S’il y a bien une chose qui est sûre, c’est que le temps des œuvres d’art n’est pas le temps des hommes. Les relations qu’entretiennent entre elles les œuvres se fichent bien des dates, des géographies et des cultures. Le monde où elles échangent, se fécondent et se répondent les unes aux autres est un monde à part qui se situe sur un plan d’existence qui n’est pas le nôtre. Nous, simples mortels, pouvons seulement participer en esprit à leurs vies en enquêtant sur les liens intimes qu’elles partagent discrètement dans notre dos. Tout se passe en fait comme si elles menaient une double vie. La première, officielle, est connue de tout le monde. Elle se calcule en année de création, en prix de vente, en technique utilisé, en lieux d’expositions. La seconde, officieuse, est celle où, à l’abri des regards indiscrets, elles « couchent » entre elles sans souci du qu’en dira-t-on. « Pour vivre heureux, vivons cachés », dit un célèbre adage corse…
La visite des deux expositions de peinture Paul Gauguin (1948-1903) et Peter Doig (né en 1959) à la Fondation Beyeler, à Bâle, m’a récemment permis de mener l’enquête sur l’un des ces petits ménages qu’aiment à former en secret certaines œuvres d’art. Le fait qu’il s’agisse de deux peintures très célèbres n’enlevant rien - au contraire ! - au plaisir d’exposer au grand jour leurs frasques picturales. Il s’agit pour Gauguin du tableau « Pape moe : Source mystérieuse – Eau mystérieuse » peint en 1893 à Tahiti et, pour Peter Doig, de « Pelican (Stag) » peint 110 ans plus tard, en 2003, sur une autre île : Trinidad et Tobago. Ces deux peintures, dont la première représente une Tahitienne s’abreuvant à une source d’eau fraîche, et la seconde un homme blanc marchant devant une cascade, n’ont en apparence rien à faire ensemble. D’un côté une fringante, belle et affairée jeune femme qui ne nous voit pas. De l’autre un homme errant, au physique décati et dont les yeux vides regardent ailleurs… Mais vers où, justement, regardent-ils ? Ne serait-ce pas justement en direction de cette jeune Tahitienne, à 110 ans de distance?
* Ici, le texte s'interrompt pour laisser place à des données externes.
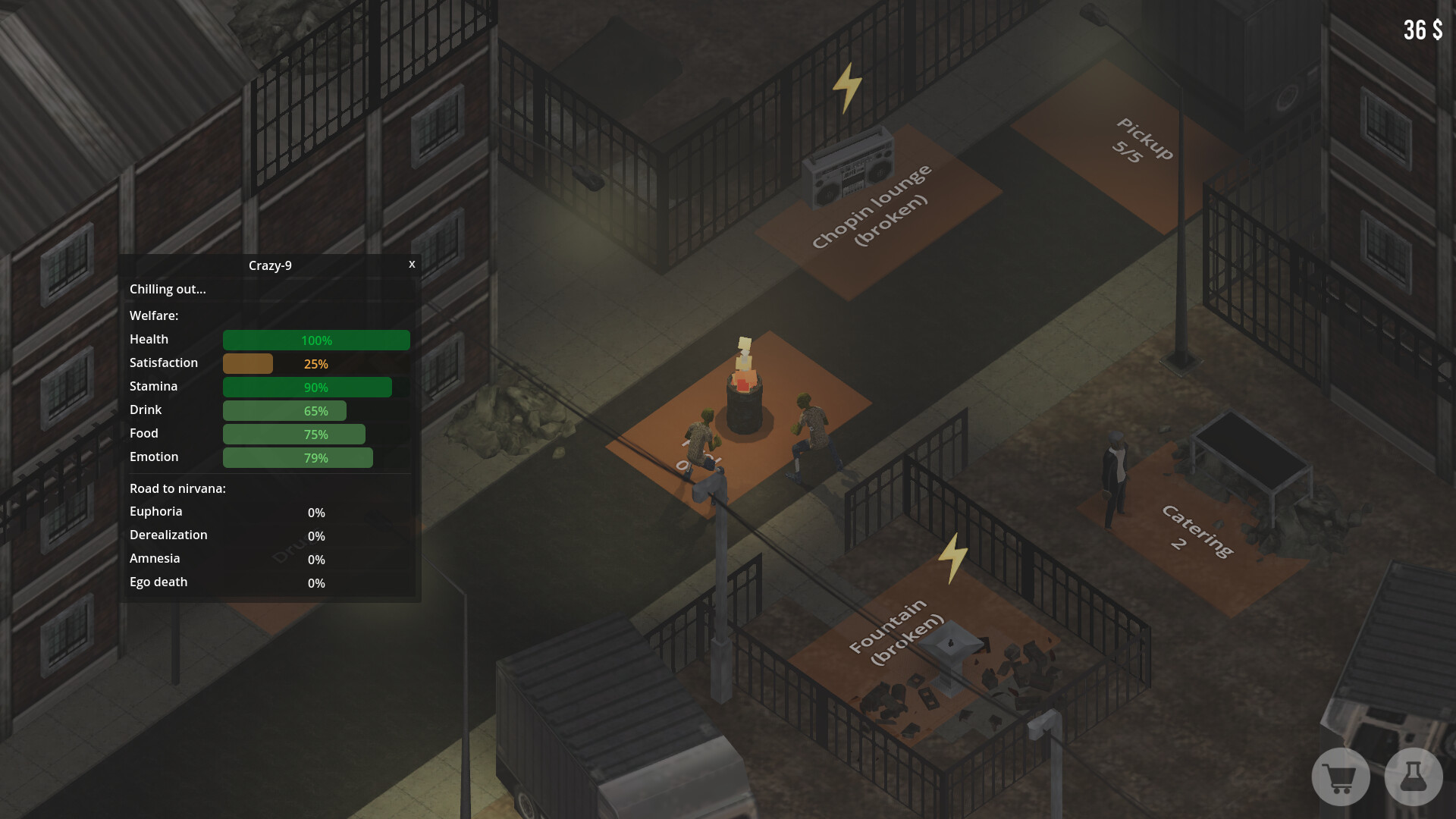Viewport: 1456px width, 819px height.
Task: Click the Satisfaction bar showing 25%
Action: [x=248, y=363]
La mise en relation de ces deux tableaux n’est pas le fruit de mon imagination seule. Paul Gauguin est en effet l’une des grandes sources d’inspiration revendiquées de Peter Doig et il est à peu près certain qu’il a peint ce tableau en ayant en tête celui de son illustre prédécesseur, le mot « source » valant bien sûr ici au sens propre comme au sens figuré. De Doig à Gauguin, de « Pelican » à « Pape moe », c’est-à-dire de cet homme occidental perdu dans son obscure forêt tropicale à cette jeune Tahitienne parfaitement inscrite dans son décor bucolique coloré, se mesure toute la distance qui sépare un monde paradisiaque fantasmé de la triste réalité d’un monde post-colonial désillusionné. Le regard de Peter Doig cependant ne fait en fin de compte que répéter comme un parfait écho celui, déjà mélancolique, de Gauguin un siècle plus tôt. Car c’est bien la même malédiction qui frappe les deux peintres : la conscience très claire d’une impossible fusion entre la culture occidentale et celle des peuples primitifs, aussi fraîche, disponible et facile d’approche qu’elle semble être. Il n’y a de paradis que perdu.
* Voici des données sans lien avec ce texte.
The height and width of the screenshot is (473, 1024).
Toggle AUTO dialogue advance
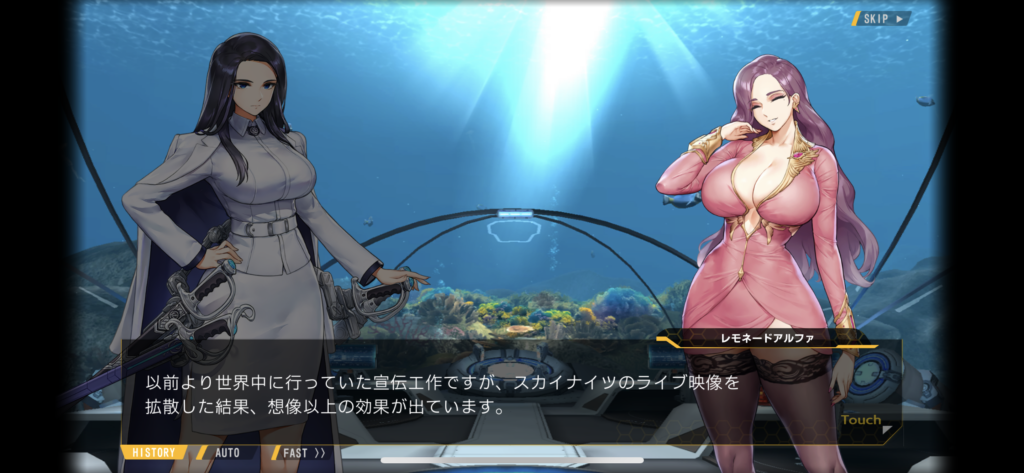click(x=226, y=452)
Nous pouvons ainsi remettre dans la bouche du personnage de Doig, dont la marche est arrêtée par la vision de cette scène idyllique, les mêmes mots désemparés prononcés par Gauguin pour décrire son tableau : « Je n’avais fait aucun bruit. Lorsqu’elle eut finit de boire, elle prit de l’eau dans ses mains et se la fit couler entre les seins ; puis, comme une antilope inquiète et qui d’instinct devine l’étranger, elle scruta le fourré où j’étais caché. Vivement elle plongea en criant ce mot : « Taehae… » (féroce). Précipitamment je regardais le fond de l’eau – disparue. Une énorme anguille seule serpentait entre les petits cailloux du fond. » La jeune Tahitienne a disparu à tout jamais dans le courant, laissant Paul Gauguin et Peter Doig seuls avec eux-mêmes dans une nature de plus en plus sombre mais qui continue néanmoins de leur parler confusément - comme dans le poème « Correspondances » de Charles Baudelaire : « La Nature est un temple où de vivants piliers / Laissent parfois sortir de confuses paroles / L'homme y passe à travers des forêts de symboles / Qui l'observent avec des regards familiers. »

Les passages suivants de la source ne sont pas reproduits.